Layout viewport locking

Camera positions in sketchup are independent of how you resize your modeling window, so they must be set as a view based on a coordinate for the viewer, a viewing direction, and a field of view.

That means there is a viewpoint coordinate set to the scene. For a plan view that only defines where ones plan view is positioned within ones modeling window.

In Layout, for viewports with plan views, one gets to set standard views (top) so as to define (and override, it they are not the same as the sketchup scene) the orientation. But the position will change it you update your sketchup scene after panning and zooming. Its easy to destroy ones Layout viewports if one updates the sketchup scene the wrong way. The right way is to update the scene without camera position change, but thats easy to forget. You could always have your scenes set to zoom extents so that at least you have a reference to get back to, but the extents of your model might change as well.

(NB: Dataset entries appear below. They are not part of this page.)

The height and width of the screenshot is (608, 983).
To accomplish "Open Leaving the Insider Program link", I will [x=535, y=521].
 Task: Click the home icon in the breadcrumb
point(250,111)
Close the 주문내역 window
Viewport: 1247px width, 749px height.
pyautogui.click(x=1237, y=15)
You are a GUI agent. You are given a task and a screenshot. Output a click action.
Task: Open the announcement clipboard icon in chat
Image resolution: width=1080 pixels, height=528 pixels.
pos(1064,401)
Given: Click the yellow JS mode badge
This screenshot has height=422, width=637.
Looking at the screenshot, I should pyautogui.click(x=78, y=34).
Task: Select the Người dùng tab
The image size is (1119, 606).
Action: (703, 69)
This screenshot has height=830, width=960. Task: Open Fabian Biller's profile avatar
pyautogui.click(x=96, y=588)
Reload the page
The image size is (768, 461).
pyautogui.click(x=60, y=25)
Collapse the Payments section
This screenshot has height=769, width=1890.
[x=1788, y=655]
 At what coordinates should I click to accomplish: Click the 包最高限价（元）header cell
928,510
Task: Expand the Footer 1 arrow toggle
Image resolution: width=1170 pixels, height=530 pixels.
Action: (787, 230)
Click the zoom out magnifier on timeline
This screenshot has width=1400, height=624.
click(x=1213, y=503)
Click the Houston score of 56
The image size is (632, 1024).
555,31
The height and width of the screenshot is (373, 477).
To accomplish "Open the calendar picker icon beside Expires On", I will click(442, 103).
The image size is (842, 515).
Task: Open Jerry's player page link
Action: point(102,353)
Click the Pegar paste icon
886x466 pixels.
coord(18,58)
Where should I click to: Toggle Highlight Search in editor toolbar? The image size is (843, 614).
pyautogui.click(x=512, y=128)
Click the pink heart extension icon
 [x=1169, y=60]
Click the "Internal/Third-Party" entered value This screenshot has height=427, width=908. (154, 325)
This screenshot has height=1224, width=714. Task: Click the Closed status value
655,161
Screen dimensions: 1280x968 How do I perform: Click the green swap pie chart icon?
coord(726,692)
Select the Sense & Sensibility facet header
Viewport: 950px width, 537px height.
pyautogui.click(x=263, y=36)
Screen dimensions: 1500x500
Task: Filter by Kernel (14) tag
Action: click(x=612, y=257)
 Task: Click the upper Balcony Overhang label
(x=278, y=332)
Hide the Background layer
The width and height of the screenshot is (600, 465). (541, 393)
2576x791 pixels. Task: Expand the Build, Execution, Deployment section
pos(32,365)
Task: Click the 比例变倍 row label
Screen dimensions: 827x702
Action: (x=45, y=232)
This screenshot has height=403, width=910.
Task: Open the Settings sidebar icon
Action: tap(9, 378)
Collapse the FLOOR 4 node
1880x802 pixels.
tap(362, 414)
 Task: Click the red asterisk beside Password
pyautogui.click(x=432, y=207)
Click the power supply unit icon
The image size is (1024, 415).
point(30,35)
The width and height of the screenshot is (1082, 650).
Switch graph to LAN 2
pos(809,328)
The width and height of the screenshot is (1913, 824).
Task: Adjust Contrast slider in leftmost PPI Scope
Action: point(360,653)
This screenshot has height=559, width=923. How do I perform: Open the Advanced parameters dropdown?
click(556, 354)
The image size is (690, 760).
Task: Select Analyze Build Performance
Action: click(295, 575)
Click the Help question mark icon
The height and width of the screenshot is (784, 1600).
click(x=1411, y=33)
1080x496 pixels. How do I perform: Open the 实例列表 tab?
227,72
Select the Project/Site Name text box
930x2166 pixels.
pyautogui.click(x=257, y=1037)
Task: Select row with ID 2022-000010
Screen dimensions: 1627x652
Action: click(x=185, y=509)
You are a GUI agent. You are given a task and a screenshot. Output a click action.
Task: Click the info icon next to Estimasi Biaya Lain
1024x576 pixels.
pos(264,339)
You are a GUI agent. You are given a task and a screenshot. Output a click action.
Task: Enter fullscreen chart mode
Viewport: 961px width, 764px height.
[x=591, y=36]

So if you make that update mistake, how do you get back to what you had ?

The solution is for Layout to have a “keep original camera position” or “lock camera position” option. The lock viewport option one has now is only useful for viewports that you never want to update.

I think this “lock camera position” option set to the viewport will solve other things as well. Now I untick “enable sketchup model editing” so as to not by accident orbiting my plan views. But that means I cannot change the few viewports that are in perspective. Having locked “camera position”, “ortho”, and “resize”, should mean that I cannot enter my viewport at all through double clicking it.

Together with “lock camera position” and the existing two options “ortho” and “keep scale on resize” one can make sure ones viewports never undergoes sudden changes.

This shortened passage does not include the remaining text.